### Provided passage

--------------------------------------------------

When My Beautiful Laundrette burst on to the big screen almost 40 years ago, it was an invigorating and influential cinematic moment.

Hanif Kureshi’s debut (Oscar-nominated) screenplay plunged audiences into a world where realism and fantasy were tumbled together in a story of love, ambition, loyalty and duty in mid-80s ‘Thatcher’s’ Britain.

It put same-sex and interracial relationships in the spotlight. And along the way, it also made a star of a young Daniel Day-Lewis.

Race, class, equality, sexuality, nationalism, politics, identity and belonging – the film’s heavyweight, and heady, mix of themes are revisited in Kureshi’s own stage adaptation being toured this spring by Theatre Nation Partnership and Leicester Curve.

And while the story remains set in the 1980s, some of those themes remain acutely pertinent in 2024.

Young British Pakistani Omar (Lucca Chadwick-Patel) is sent to work for his wily entrepreneurial uncle Nasser by his alcoholic Papa (Gordon Warnecke, who played Omar in the 1985 film), where hard-work and ambition soon see him ‘promoted’ to run a failing laundrette south of the river, despite the misgivings of Nasser’s cynical right-hand man and putative heir Salim (a vivid performance from Hareet Deol).

Omar, bright-eyed, bushy tailed but also, it transpires, morally flexible when it comes to getting ahead, determines to make the newly renamed Powders a ritzy success and enlists the help of his old schoolmate Johnny (Sam Mitchell) who has fallen in with a violent, volatile nationalist crowd.

The personal and professional become intertwined as Omar and Johnny embark on a passionate (but secret) relationship, one which blossoms in the face of hostile societal and cultural expectations.

But Omar and Johnny aren’t the only ones bound by those expectations. So too are Nasser – publicly a traditional ‘family man’ but who has another woman tucked away in the background, and also his feisty, Western-raised daughter Tania (Sharon Phull) who is fighting the restraints imposed on women within a still traditional culture.

Above: Kammy Darweish as Nasser. Top: Johnny (Sam Mitchell) and Omar (Lucca Chadwick-Patel). Photos by Ellie Kurttz.


Despite being caught between two rival factions, Mitchell’s Johnny radiates a quiet sense of comfort in his own skin, and there’s a palpable - and enjoyable – air of tenderness and affection in the burgeoning relationship between Johnny and Chadwick-Patel’s Omar, from flirtatious banter to first kiss.

What feels somewhat elusive, to me anyway, is that raw, take-your-breath-away chemistry. As an onlooker you want the frisson between the pair to feel overwhelming, the atmosphere to crackle with energy, to feel like an intruder in a world for two. You want a hot wash and a tumble dry on high.

Around this central relationship, there are a number of other narratives at play; the violent disaffection of young white men, generational conflict, and women's rights and autonomy - amplified by Tania’s bleak choice between two unpalatable options of filial duty.

Of the wider cast, Kammy Darweish gives a standout performance as Nasser. It would be easy for the Belial-tongued but bullying businessman to appear as little more than a caricature. But in Darweish’s hands he becomes satisfyingly three-dimensional, his confident veneer peeled away to reveal all his flaws and fears.

Despite the harsh griminess of its South London setting, the original My Beautiful Laundrette had a captivating, dreamlike, magical quality to it.

And Grace Smart’s neon-infused laundrette set, evocatively lit by Ben Cracknell, certainly helps to capture that in visual terms, even if the play itself doesn’t always soar as high as it might.

--------------------------------------------------

### Task set
- A) Please list every actor the review credits with a role in the stage production, along with the character each one plays.
- B) Retype the part of the review from "What feels somewhat" to "flaws and fears.", word for word.
The records have no connection to the review.

--------------------------------------------------

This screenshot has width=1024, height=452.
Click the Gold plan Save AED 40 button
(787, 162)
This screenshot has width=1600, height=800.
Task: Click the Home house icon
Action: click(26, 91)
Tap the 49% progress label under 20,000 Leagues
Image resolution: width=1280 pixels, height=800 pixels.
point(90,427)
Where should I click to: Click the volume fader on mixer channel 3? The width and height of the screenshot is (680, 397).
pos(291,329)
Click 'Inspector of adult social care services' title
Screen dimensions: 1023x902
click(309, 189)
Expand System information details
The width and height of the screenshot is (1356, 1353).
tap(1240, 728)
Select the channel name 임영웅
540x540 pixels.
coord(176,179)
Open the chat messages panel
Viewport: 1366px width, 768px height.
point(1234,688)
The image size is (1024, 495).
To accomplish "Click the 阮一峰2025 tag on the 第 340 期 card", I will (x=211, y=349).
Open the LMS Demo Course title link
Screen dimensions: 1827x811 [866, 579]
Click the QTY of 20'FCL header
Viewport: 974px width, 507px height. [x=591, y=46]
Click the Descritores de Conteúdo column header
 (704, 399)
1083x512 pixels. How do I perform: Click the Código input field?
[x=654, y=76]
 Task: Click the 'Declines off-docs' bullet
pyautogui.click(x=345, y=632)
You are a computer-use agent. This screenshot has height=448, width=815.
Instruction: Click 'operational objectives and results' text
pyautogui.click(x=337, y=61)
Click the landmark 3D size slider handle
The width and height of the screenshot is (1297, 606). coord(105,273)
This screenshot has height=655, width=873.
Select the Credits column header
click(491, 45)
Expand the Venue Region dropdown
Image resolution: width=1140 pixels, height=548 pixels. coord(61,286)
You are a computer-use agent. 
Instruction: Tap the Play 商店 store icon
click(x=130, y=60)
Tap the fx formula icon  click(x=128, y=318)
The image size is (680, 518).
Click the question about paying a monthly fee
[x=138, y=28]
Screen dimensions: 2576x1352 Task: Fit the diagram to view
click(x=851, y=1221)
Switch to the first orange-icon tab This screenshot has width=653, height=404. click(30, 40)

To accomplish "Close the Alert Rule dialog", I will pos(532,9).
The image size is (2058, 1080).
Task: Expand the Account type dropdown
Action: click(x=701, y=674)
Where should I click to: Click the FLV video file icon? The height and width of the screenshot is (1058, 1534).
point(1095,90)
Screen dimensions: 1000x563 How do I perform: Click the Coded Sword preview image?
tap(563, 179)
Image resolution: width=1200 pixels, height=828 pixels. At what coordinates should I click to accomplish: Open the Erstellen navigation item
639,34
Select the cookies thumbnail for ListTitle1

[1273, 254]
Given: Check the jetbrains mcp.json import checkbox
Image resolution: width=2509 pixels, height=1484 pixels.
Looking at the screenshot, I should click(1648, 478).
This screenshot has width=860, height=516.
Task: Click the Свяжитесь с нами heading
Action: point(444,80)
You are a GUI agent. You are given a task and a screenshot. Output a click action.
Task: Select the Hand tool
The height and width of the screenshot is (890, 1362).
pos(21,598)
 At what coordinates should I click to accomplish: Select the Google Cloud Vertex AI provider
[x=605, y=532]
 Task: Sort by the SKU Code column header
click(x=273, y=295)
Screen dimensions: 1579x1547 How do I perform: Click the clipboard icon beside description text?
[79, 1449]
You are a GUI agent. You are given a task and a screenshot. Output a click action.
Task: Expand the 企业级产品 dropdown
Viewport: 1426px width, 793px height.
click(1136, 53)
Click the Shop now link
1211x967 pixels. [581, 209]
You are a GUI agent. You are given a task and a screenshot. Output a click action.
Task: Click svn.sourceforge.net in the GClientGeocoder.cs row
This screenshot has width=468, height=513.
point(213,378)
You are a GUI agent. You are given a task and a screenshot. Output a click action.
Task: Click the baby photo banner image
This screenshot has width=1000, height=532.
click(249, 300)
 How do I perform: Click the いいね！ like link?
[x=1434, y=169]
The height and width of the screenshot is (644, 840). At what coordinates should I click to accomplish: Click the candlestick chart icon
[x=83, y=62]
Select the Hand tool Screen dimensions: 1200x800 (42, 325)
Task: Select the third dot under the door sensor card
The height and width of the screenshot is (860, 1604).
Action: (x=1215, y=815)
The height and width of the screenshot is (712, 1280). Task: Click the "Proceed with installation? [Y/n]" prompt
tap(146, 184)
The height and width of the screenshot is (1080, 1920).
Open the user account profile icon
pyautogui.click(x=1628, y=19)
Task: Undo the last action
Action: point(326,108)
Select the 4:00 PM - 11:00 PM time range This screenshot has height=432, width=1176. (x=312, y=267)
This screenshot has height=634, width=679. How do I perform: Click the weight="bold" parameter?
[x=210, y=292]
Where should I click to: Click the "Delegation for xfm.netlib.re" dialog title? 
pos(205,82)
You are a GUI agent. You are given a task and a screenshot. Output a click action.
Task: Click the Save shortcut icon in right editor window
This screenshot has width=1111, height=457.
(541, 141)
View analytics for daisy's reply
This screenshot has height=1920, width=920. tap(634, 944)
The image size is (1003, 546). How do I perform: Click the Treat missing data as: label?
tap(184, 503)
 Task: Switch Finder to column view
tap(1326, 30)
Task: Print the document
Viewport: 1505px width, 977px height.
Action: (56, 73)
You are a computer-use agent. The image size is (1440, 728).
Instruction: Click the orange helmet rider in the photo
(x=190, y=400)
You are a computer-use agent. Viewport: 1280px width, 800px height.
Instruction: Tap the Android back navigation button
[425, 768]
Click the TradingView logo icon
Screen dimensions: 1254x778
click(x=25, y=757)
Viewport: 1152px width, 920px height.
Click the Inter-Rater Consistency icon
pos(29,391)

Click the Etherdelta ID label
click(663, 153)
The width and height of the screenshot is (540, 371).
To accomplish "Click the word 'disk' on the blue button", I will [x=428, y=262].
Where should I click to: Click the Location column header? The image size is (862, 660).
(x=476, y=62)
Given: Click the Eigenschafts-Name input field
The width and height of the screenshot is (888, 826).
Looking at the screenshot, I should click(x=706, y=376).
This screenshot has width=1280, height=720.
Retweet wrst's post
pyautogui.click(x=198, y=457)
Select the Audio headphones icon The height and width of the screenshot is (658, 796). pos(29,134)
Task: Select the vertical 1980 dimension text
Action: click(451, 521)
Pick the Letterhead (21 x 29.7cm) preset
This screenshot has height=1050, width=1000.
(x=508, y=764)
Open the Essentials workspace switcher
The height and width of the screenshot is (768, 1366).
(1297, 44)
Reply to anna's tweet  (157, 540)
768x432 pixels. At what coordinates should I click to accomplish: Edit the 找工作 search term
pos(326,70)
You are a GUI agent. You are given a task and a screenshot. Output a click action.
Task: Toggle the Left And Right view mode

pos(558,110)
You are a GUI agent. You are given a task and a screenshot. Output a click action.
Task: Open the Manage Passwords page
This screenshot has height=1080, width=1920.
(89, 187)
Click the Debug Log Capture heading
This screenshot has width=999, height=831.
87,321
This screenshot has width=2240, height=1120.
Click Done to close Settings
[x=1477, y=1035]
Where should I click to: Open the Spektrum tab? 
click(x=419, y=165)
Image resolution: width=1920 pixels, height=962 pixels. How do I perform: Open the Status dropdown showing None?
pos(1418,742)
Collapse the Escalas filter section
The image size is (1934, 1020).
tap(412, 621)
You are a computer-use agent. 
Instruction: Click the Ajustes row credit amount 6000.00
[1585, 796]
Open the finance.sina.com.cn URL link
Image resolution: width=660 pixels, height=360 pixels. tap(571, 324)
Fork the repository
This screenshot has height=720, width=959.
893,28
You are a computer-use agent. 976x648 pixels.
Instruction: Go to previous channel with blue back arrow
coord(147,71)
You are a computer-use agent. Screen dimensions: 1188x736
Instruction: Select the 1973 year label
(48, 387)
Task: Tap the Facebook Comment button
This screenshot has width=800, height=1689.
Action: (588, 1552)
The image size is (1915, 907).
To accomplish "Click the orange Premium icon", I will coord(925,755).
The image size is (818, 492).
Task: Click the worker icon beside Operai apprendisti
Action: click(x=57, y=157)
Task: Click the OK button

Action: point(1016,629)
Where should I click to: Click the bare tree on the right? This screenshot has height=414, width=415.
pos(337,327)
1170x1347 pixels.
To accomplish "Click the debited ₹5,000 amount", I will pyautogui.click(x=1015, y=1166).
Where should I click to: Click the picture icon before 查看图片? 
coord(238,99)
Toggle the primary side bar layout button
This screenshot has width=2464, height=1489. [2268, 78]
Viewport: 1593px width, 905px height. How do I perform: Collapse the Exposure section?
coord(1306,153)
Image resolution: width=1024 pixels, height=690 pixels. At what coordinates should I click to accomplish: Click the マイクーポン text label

--------------------------------------------------

### Answers given
- A)
- Lucca Chadwick-Patel: Omar
- Gordon Warnecke: Papa
- Hareet Deol: Salim
- Sam Mitchell: Johnny
- Sharon Phull: Tania
- Kammy Darweish: Nasser

- B)
What feels somewhat elusive, to me anyway, is that raw, take-your-breath-away chemistry. As an onlooker you want the frisson between the pair to feel overwhelming, the atmosphere to crackle with energy, to feel like an intruder in a world for two. You want a hot wash and a tumble dry on high.

Around this central relationship, there are a number of other narratives at play; the violent disaffection of young white men, generational conflict, and women's rights and autonomy - amplified by Tania’s bleak choice between two unpalatable options of filial duty.

Of the wider cast, Kammy Darweish gives a standout performance as Nasser. It would be easy for the Belial-tongued but bullying businessman to appear as little more than a caricature. But in Darweish’s hands he becomes satisfyingly three-dimensional, his confident veneer peeled away to reveal all his flaws and fears.